1.Where are you from? Where do you live now? How have these places impacted you as a person and as an artist?
JB: I am from Rugby in England, and still live there now; it’s a very dull, nothing-to-do town, with the dubious honour of having the most pubs per square mile, we only got an art gallery very recently, and that’s not open to artists of the likes of me. Despite such limiting factors, the town has affected myself and some others greatly, in the sense that places like this have a tendency to create some fairly interesting people, and from my personal experiences, Rugby is no exception.
Liberty Under Control
2.Who do you see as your audience? How do you go about getting your work out to people?
JB: I don’t really know who I see as my audience, fellow artists and art-students I guess, as that’s who I get emails from the most. My major method of getting my artwork out to people is my website, I also do a fair amount of magazine work, CD covers for the odd band.
3.Can you discuss collage art. Your first experience with it. The process of constructing a piece. How it comments upon the political and cultural spheres.
JB: My first experience with collage art that really stands out, is from discovering the political punk band the Dead Kennedys. The inserts within the sleeves were so refreshing to me, so biting and absolutely perfect for political satire, it electrified me, setting off a compulsion that has gone on for nine years now, nearly ten. It’s at the point that I get quite upset if I haven’t created anything for a few weeks. As far as constructing pieces go, it’s only ever occasionally that I approach it with a set idea in mind; for the most part I tend to flip through old books and magazines, trying to see if a particular picture will set an idea off. Usually the political work will have a set concept in mind, after that, the hardest work is finding the right pictures.
Collage/montage art is ideal to speak about and reflect upon culture as it takes elements of said culture and puts it among other alien elements, everything is out of place and isolated to show what it is; but it also takes other peoples lies, such as adverts/propaganda, and contrasts them with the truth, it is one of the ways that art for instance, can attempt to help speed up our continuing evolution, which unfortunately seems to be slowing down. For us as a species to grow, people have to question things, and far too few people do that any more, they’re too content to have someone, (the media) to bring them information, that’s if they want it. As Jello Biafra has said, “Don’t hate the media, become the media!” More of us should be spreading information.
greatdictator
4. I was really taken by your Great Dictator piece. It is one of the only posters of Bush that actually makes me feel sympathetic for him…even now after the election and the seemingly countless clip art images of him. At this point how do you feel about using Bush’s image?

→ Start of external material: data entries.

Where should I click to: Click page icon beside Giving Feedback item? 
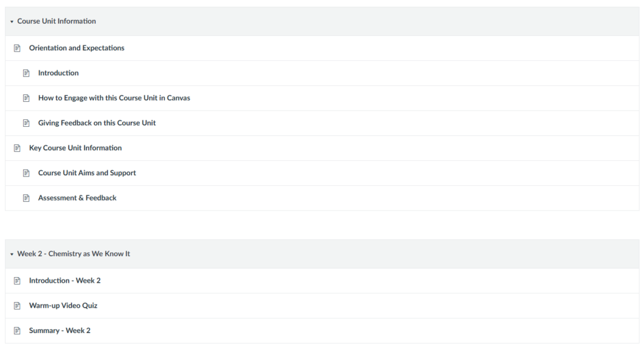(x=26, y=123)
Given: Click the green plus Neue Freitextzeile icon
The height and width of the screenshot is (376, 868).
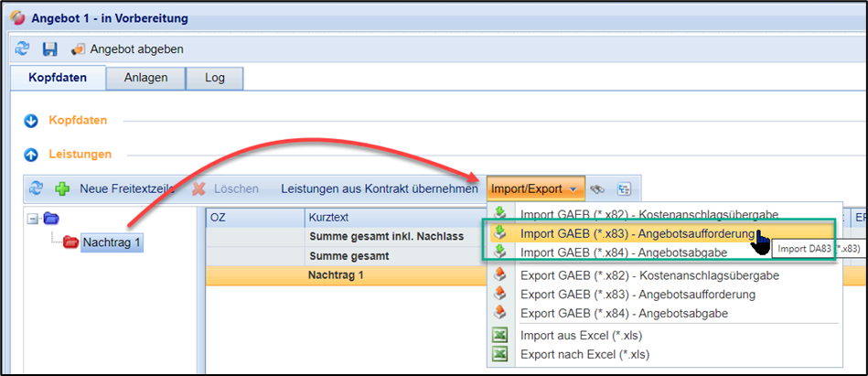Looking at the screenshot, I should 62,188.
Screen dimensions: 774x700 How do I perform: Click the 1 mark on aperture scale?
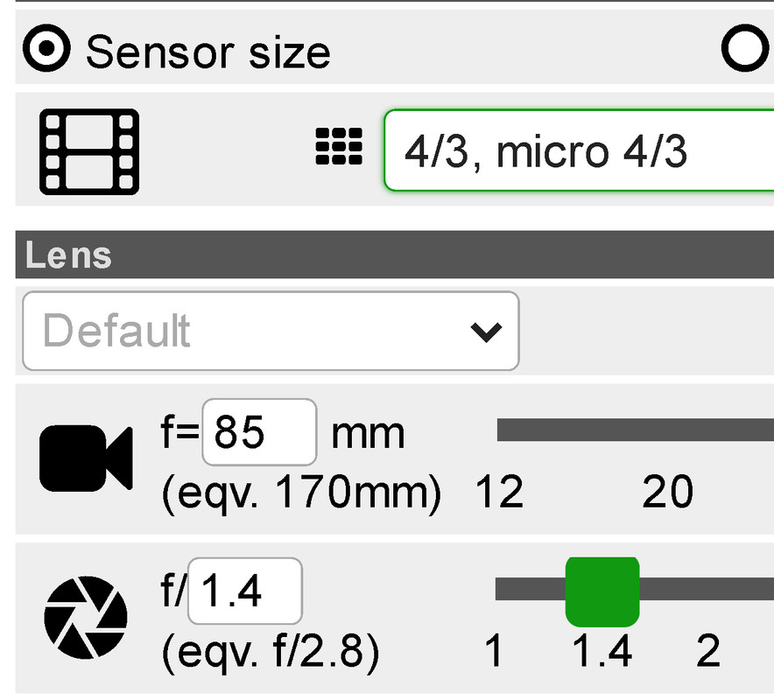tap(494, 652)
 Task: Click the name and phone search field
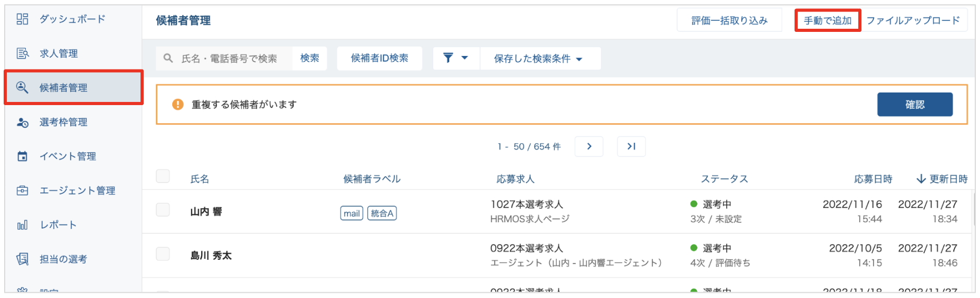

JB: Actually I have done many pieces about Bush junior; I sent only that one because I didn’t want to appear obsessed! I am happy with the piece, although, it’s an idea that has occurred to many people, the same goes with my “Don’t mess Texas!” piece. I certainly don’t feel sorry for him, what with the ideas he represents, and the company he keeps. Also politics is the one profession where you are guaranteed an artistic pillorying, he knew that when he ran for governor, let alone president; what was unexpected was the force of the attack, and the united artistic front. Any satirical artist needs a good enemy, and this guy’s the best world leader since Reagan, we artists have never had so much fun.
I Saw It All Coming
5. A lot of your work contains religious iconography. How did this interest develop? Is it harder to do this now that religion has seemingly become (or perhaps it always is) such a problematic issue in American politics? Also can you speak about the image of the family in your work, which is another theme that has been granted a new level of purpose by the present American administration?
JB: Actually the religious stuff is partly by accident, as some of my source material comes from old kids bibles, as they have some of the best pictures, but there is an element of trying to subvert what I consider an oppressive institution, that can hamper our development. People can believe what they want to, but it shouldn’t go much further than that, huge institutions with that kind of money and power can’t be good, anybody that thinks too much can a real threat to their orthodoxy. I’ve never had too much of a problem, although the Watchtower bible association have threatened to sue me in the past for copyright infringement.
I Bring You Death
As far as the image of the family goes, the politicians in America still wish for you to have this 1950’s Norman Rockwell ideal, which of course is a bubble I enjoy to (pop) burst, my piece “I bring you death” is a Rockwell piece, although that’s something that I found out later on. Over here in England, the only people who are so obsessed with trying to preserve some fairy-tale concept of “Britishness” are the far right, and it involves cricket for some bizarre reason.
6. Lastly — how do you pay the bills?
JB: Grudgingly! Unfortunately I’m still tied to the day job, and don’t see my way out of it for a long time.